Türkiye'nin, hukuk devleti vasfı, -her türlü eleştiriye rağmen- vazgeçilmez özelliği ve kazanımıdır. Toplantı ve gösteri yürüyüşlerinin yasal ve idari çerçevesi de bellidir. Bu hakkın kullanımı esas, kısıtlamaları istisnadır. Lakin ana muhalefetin, Haziran 2013'teki Gezi olaylarından ilham alan, Fransa'daki sarı yelekliler hareketinden motivasyon kaynağı bulan "sokak çağrısı" siyasetçinin varlık nedenini inkâr etmesi anlamına gelir. Toplumsal fay hatlarını onarmak yerine kırılma noktalarını tetiklemek, hassasiyetlere özen göstermek yerine yarayı kaşımak kimseye fayda getirmez. Sokakların, günün sonunda herhangi bir tepkiselliğin dışa vurum sahası olmaktan ziyade, karanlık odakların arenası haline geldiği Türkiye tecrübesi ile sabittir.

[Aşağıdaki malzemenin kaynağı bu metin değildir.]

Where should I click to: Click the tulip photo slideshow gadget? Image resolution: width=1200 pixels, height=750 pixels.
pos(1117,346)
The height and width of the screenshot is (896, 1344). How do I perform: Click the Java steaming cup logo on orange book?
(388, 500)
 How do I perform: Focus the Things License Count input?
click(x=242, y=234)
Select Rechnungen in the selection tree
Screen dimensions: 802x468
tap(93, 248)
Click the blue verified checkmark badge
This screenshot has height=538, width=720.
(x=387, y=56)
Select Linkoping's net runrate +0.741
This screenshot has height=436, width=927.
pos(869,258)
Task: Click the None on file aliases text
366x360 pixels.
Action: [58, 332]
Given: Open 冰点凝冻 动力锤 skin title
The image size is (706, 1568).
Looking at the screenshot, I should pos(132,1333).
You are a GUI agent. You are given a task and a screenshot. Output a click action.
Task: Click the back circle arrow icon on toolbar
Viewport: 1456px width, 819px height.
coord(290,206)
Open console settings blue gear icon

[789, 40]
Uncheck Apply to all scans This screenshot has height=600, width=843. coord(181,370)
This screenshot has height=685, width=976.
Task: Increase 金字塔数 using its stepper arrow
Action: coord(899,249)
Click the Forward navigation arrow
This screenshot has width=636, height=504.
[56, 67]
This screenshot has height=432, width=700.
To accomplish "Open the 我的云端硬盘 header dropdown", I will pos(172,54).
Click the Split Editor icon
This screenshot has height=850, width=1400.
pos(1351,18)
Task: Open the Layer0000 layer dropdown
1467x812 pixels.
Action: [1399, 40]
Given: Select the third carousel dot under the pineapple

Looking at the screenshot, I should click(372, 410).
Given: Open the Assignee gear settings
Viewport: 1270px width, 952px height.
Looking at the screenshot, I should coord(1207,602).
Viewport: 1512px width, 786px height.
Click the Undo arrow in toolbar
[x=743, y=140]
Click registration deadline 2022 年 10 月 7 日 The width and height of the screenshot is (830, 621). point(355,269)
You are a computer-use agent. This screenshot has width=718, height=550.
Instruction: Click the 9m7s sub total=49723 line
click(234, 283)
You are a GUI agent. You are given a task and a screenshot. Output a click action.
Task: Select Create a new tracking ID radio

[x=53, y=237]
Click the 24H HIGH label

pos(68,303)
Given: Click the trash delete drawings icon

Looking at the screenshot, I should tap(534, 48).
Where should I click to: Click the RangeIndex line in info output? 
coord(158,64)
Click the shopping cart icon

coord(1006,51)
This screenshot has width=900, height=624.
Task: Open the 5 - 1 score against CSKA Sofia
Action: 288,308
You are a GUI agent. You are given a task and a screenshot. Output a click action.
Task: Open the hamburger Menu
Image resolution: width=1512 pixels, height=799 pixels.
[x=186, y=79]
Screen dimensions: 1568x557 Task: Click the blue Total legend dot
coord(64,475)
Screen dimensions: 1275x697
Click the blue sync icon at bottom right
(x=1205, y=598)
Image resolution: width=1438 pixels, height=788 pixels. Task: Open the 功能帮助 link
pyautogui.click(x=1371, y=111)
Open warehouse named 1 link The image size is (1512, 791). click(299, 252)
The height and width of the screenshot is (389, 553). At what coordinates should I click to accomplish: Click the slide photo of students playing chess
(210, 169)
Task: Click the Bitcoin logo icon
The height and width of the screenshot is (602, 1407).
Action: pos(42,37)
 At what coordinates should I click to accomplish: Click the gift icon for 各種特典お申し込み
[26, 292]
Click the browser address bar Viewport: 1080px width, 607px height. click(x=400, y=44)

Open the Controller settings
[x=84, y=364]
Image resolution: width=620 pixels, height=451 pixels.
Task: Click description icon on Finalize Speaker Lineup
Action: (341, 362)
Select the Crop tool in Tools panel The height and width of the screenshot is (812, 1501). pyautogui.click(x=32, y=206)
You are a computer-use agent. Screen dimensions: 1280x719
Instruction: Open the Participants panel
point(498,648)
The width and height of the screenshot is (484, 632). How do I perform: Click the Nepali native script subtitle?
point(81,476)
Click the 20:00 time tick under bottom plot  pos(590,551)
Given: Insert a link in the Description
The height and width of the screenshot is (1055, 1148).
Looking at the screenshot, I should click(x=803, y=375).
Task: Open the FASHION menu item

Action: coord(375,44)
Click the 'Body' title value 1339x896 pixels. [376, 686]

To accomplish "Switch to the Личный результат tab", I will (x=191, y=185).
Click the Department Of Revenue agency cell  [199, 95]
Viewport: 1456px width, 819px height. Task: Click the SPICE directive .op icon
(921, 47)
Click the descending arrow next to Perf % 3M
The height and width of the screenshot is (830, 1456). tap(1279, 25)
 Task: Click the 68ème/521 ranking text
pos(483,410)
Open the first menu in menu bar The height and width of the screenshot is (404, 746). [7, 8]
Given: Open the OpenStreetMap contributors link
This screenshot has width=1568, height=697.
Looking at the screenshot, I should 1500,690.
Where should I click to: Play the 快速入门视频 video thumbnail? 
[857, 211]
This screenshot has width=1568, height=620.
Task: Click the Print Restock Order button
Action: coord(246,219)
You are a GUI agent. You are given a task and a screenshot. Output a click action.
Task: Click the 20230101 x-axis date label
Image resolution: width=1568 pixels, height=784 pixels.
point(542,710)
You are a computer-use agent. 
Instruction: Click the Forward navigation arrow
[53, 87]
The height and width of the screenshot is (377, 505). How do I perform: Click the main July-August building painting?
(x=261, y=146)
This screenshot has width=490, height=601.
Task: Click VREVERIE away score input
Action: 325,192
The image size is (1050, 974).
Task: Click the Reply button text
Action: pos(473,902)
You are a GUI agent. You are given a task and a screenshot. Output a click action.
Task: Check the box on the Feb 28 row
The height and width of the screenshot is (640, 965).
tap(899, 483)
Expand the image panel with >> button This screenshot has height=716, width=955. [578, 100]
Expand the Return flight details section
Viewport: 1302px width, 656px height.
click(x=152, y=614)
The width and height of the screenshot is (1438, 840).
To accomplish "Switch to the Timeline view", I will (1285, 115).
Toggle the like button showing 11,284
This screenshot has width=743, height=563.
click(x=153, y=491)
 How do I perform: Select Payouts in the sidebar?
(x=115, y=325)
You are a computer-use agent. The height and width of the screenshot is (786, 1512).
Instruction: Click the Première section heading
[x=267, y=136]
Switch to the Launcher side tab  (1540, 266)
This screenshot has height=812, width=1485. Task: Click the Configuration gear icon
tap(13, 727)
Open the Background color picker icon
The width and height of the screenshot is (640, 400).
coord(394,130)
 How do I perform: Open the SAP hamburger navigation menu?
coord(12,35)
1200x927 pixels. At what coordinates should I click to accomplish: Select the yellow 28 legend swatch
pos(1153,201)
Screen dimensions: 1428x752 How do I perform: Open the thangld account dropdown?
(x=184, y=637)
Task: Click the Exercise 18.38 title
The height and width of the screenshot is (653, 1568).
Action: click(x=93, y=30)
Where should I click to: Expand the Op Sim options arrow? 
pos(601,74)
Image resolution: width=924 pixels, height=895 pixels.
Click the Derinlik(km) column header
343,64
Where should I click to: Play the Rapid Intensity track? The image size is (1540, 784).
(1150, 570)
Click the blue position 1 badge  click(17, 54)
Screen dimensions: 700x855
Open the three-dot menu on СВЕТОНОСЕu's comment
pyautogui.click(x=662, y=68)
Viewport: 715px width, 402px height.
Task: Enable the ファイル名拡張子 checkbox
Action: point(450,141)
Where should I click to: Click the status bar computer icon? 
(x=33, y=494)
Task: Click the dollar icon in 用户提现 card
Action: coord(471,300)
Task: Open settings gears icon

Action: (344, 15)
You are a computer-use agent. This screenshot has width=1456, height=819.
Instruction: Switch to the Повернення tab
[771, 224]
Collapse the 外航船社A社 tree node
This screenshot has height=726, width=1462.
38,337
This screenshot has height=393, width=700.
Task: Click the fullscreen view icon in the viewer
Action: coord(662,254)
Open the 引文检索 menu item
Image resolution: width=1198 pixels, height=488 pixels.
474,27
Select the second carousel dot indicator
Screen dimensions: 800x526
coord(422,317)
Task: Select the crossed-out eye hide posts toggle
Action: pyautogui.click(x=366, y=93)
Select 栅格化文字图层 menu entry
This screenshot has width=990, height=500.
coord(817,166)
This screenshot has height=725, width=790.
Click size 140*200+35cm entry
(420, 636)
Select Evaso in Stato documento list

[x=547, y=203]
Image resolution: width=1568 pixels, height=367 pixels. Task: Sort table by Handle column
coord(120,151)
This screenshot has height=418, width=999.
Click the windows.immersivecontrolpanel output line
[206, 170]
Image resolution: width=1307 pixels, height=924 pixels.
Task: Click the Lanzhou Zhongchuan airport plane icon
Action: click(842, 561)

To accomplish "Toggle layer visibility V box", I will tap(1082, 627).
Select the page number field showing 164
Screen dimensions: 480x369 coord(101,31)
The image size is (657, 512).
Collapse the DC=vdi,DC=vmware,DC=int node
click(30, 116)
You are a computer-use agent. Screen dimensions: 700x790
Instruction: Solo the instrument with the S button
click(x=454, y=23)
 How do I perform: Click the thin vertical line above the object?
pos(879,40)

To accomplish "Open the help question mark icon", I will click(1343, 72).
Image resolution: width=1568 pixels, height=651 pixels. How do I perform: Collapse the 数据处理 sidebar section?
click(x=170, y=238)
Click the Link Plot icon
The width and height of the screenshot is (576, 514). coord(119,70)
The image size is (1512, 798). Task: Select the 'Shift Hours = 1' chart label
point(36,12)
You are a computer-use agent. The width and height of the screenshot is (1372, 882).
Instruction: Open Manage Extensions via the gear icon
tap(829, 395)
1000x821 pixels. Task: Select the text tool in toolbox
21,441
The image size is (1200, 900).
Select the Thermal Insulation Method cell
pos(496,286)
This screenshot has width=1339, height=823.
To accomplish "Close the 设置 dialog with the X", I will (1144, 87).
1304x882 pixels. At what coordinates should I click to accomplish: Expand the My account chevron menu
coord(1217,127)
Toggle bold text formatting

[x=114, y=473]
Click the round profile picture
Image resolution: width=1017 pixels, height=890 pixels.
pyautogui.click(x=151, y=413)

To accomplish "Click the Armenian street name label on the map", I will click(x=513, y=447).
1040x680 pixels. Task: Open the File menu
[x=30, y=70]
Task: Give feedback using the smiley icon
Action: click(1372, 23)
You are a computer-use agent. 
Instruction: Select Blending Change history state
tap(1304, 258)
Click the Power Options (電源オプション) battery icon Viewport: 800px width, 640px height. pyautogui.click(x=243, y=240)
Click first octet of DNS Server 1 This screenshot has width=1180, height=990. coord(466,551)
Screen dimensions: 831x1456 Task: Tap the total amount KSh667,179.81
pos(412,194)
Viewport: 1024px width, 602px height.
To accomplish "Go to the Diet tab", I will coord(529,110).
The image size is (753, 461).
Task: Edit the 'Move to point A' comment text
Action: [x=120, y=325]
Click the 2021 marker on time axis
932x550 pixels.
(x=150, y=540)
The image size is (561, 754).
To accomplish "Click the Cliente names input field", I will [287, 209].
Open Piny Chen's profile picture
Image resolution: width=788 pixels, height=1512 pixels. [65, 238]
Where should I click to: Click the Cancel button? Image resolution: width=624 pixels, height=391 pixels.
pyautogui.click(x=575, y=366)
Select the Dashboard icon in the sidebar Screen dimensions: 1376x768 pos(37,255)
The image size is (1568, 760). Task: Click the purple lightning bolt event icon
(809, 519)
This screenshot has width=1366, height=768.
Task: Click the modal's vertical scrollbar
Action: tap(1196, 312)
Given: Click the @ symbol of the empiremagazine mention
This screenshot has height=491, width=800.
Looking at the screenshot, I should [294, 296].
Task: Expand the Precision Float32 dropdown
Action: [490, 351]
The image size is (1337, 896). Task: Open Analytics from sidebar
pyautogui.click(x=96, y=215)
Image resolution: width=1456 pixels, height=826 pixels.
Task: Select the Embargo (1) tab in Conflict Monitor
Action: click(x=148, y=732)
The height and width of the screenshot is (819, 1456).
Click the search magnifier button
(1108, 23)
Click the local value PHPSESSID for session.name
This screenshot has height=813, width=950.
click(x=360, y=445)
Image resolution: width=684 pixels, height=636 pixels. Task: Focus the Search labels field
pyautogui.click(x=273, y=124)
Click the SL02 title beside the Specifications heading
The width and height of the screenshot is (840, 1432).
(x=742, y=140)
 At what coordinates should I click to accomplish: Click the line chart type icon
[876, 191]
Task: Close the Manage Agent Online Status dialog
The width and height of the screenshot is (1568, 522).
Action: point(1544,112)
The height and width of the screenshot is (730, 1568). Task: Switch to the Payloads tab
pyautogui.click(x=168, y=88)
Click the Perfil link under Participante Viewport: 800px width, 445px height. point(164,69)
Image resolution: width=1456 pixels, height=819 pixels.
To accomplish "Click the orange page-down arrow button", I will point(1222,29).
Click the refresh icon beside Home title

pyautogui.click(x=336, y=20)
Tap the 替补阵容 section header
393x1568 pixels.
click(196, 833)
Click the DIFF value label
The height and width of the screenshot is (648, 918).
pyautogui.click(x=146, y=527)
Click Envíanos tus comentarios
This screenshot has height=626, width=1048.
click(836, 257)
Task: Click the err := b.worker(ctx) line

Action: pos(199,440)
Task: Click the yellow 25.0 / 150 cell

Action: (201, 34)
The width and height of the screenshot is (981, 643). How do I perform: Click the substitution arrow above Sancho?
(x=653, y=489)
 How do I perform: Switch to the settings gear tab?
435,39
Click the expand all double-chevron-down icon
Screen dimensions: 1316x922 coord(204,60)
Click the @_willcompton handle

Kaldı ki seçim takvimi başlamış, adayların büyükçe bir kısmı ilan edilmişken yani siyasi toplantılar için makul ve meşru ortam oluşmuşken, çıkmaz sokaklardan medet ummak masum bir çağrı gibi yorumlanamaz.
Zaten umumi manzara bizlere uyanık olmamız gerektiğini göstermektedir...
İçeride etkili terörle mücadele, sınırımızın dibindeki terör odaklarına yönelik operasyon kararlılığı, bir terör örgütüyle iş tutan stratejik ortaklara karşı keskin duruş, ekonomik saldırıları durduran ve dengeleri tesis eden güçlü irade.. Ve nihayet 2019- 2023 yıllarını kapsayan 4 yıllık fırsat penceresi...
Tam da bu nedenlerle gün; sokak daveti yapanlar ile aklı öne alanlar arasında muhasebe yapma günüdür. Türk milleti; kısa vadeli hesaplar ile sağduyulu tercihleri ayrıştırabilecek basirete de ferasete de sahiptir.